:: WORK TO DO ::
**a)** According to the article about Jacob Daskal's sentencing, what was the name of the private crime patrol he headed?
**b)** Write out the part of the article about Jacob Daskal's sentencing between "Jacob Daskal, head" and "Park Shomrim Society.", inclusive.
**c)** Pick up the article about Jacob Daskal's sentencing where it stops and continue it.

:: TEXT ::
* * *

Prosecutors said Jacob Daskal was acting in his capacity as a shomrim leader when he brought a teenage girl to his home, where he sexually abused her |
מילים ישירות מהתחת שלו |
To Paraphrase Elya Brudny - Whenever Daskal attacks, and when he does the most atrocious things in the world, it is only because Hashem allowed it. Hashem, the Av Harachaman, deems it in our best interest. but we cannot forget that Hashem is allowing Daskal to do what he is doing...
Brooklyn Safety Patrol Leader Who Abused Girl Gets 17-Year Sentence ("So Obvious The New York Times Hates Orthodox Jews" Heard In Shul)
Jacob Daskal, head of a private Orthodox crime patrol, took a 15-year-old runaway to his upstate home. Her family thought he was helping.
After a 15-year-old girl had run away from her Brooklyn home in 2017, her relatives turned for help to a trusted figure: Jacob Daskal, the head of a private crime patrol called the Boro Park Shomrim Society.

* * *

:: RECORDED DATA ::
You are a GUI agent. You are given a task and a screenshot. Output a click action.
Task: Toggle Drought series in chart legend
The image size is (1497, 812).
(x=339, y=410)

* * *

:: TASK RESPONSES ::
**a)** The Boro Park Shomrim Society.

**b)**
Jacob Daskal, head of a private Orthodox crime patrol, took a 15-year-old runaway to his upstate home. Her family thought he was helping.
After a 15-year-old girl had run away from her Brooklyn home in 2017, her relatives turned for help to a trusted figure: Jacob Daskal, the head of a private crime patrol called the Boro Park Shomrim Society.

**c)**
The girl’s aunt and uncle asked Mr. Daskal to help find their niece a place to live and he offered his summer home in upstate New York. There, according to federal prosecutors, Mr. Daskal began months of sexual abuse that took place in New York State and Illinois.
On Wednesday a judge sentenced Mr. Daskal, who pleaded guilty last summer to transporting a minor with the intent to engage in criminal sexual activity, to 17 and a half years in prison, the maximum allowed under his plea agreement.
Before the sentencing, a prosecutor, Erin Reid, read a statement from Mr. Daskal’s victim, who wrote that he had subjected her to “nightly rape sessions” and emotional abuse, adding: “I will live with the pain of this trauma forever.”
Mr. Daskal also spoke, sobbing as he told the court that “words cannot capture the overwhelming shame and regret I feel.”
A defense memorandum had asked that Mr. Daskal, who had been free on bail, receive a lesser sentence, writing that he is “plagued by guilt” and will be “forever branded by the crime he committed.” In a letter to the judge, Mr. Daskal apologized, adding: “I know that I can never repair the damage I did to this girl.”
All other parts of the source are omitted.